Items from a data source
........

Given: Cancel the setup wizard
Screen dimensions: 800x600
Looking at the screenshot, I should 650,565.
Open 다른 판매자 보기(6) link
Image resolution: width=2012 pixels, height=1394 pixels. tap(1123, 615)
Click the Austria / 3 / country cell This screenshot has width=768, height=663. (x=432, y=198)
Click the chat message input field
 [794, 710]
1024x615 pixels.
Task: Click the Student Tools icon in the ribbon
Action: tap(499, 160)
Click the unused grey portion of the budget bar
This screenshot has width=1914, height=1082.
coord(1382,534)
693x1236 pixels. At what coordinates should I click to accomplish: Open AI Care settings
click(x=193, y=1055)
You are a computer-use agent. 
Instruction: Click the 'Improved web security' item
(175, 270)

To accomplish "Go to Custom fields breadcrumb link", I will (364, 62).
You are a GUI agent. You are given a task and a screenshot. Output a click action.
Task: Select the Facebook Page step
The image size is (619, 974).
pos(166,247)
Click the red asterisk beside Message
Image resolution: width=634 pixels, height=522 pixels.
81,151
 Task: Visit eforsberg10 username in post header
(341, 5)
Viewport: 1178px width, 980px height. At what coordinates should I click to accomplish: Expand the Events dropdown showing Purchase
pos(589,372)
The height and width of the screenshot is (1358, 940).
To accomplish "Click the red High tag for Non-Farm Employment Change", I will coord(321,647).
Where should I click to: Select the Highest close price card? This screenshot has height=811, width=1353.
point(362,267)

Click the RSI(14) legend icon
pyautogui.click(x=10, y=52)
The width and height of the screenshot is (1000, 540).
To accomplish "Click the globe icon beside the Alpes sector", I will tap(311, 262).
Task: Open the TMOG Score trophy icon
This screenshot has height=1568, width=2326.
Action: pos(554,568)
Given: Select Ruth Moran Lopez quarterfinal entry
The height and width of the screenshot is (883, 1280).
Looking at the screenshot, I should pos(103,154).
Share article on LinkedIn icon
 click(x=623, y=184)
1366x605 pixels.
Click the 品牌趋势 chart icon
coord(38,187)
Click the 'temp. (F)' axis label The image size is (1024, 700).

........

Write out again, exactly, the lines from the start of the entries up to and including the one with "Click the Austria". Nothing else belongs in the reply.

**Result:**
Given: Cancel the setup wizard
Screen dimensions: 800x600
Looking at the screenshot, I should 650,565.
Open 다른 판매자 보기(6) link
Image resolution: width=2012 pixels, height=1394 pixels. tap(1123, 615)
Click the Austria / 3 / country cell This screenshot has width=768, height=663. (x=432, y=198)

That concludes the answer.